The old system was failing across every therapeutic area, creating a lot of pain in the industry and also for the customer. This is especially the case in oncology. If you look at one of our early adopters, a top ten pharma company which has since deployed Oncology Link globally, there was huge internal inefficiency. They had more than 100 projects mapping KOLs and that created huge spend because the information was fragmented. There was a lot of waste and operational inefficiency-many different systems, hundreds of lists, thousands of hours and millions of dollars-and no way of centralizing the approach to identifying and engaging with KOLs.
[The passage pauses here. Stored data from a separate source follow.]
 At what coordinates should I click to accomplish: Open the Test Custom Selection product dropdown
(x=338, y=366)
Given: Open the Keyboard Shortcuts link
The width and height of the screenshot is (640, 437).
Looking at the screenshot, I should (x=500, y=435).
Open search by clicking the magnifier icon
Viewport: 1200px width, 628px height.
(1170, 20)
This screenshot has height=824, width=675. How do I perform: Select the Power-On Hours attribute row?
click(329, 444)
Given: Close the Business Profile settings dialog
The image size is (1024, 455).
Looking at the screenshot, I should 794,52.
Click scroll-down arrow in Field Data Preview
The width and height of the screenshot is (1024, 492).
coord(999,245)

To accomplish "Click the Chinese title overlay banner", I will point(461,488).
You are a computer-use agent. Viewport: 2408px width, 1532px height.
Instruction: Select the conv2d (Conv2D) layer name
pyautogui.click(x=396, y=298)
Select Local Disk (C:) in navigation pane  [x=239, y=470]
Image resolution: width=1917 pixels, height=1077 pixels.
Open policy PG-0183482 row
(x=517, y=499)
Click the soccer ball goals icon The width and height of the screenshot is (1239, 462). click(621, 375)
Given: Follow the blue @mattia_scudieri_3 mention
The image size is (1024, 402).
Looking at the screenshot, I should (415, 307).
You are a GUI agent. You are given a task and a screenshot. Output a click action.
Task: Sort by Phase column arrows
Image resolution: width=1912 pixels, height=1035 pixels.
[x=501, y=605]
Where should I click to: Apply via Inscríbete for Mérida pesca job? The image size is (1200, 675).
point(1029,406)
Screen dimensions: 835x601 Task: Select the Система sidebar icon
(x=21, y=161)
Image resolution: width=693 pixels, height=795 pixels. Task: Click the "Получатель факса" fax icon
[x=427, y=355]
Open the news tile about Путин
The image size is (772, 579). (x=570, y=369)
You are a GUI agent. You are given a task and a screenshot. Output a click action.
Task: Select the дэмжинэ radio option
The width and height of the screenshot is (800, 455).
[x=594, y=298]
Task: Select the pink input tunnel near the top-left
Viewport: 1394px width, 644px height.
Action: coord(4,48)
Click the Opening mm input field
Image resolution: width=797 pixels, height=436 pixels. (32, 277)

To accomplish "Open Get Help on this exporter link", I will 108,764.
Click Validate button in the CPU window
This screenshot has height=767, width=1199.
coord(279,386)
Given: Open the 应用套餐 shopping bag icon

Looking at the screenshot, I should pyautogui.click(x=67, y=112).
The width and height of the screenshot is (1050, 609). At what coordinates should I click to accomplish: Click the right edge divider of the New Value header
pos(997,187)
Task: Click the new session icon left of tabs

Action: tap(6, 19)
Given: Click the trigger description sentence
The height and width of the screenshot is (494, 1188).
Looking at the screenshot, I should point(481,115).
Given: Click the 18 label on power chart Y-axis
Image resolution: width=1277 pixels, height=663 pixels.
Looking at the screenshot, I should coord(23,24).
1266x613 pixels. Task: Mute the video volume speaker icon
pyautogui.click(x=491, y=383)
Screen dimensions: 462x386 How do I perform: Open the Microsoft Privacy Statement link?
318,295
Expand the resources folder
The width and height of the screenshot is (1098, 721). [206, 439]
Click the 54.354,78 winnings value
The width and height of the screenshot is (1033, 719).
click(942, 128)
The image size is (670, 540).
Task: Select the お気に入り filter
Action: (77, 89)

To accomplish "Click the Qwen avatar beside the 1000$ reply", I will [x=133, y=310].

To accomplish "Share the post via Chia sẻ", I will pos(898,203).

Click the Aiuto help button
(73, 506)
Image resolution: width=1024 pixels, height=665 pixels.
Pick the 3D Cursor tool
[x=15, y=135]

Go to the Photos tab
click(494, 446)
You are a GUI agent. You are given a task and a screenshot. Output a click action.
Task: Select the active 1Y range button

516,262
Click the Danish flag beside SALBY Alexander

And in the end the data was out of date anyway.

Also, I spent a lot of time meeting with KOLs and I was getting the same message, which is that they were having a bad customer experience with the industry. One team would reach out to them, not knowing what another team in their company was doing. What you had were all these teams overlapping and failing to co-ordinate their activities, thus creating a bad experience for what are the company’s most important customers. There was no mechanism within that company to get these teams to talk to each other, and in the end the customer suffered.

Veeva believes that Oncology Link takes the subjectivity out of the process of deciding what a KOL is. But is some subjectivity necessary in identifying and engaging with a KOL?

One of the things we have learned is that algorithms cannot replace local market knowledge or strategy, so there also has to be some real thinking. But this data capability does 90 percent of the work, freeing up teams to focus on the work that requires strategic thinking and human logic. Our tool can really target someone who is an expert in biomarkers, for example, so a company will ask, why are we not engaging with this person? There may be a reason, however, why it makes sense not to engage with this particular KOL-it could be an access restriction on the part of the institution-and that’s where subjective, personal market knowledge comes in. But companies need to make their processes replicable, and for compliance reasons they need to prove why they are engaging with a particular scientific expert, so it’s important maintain that 90 percent objectivity.

What kind of feedback have you been getting on the software?

We now have five early adopters of the system. We thought it would take longer to convince our customers to make the fundamental shift from a small-project to an enterprise-wide approach. Customers quickly see the strategic benefits it offers and the cost savings. Also, the system’s global visibility is something that customers value. There are also a lot of additional use cases, which may be around science applications, around the R&D space, or around predictive analyses on the commercial side.

Are there any plans to extend the solution to other therapy areas?

Right now we are laser-focused on scientific experts in oncology, which is a huge area, and we are making a big investment in managing this data. In the longer term, we can see additional need around other stakeholder groups and in other therapeutic areas, but for the moment there is such a great opportunity in oncology-our customers are really pushing us to grow and expand in this area.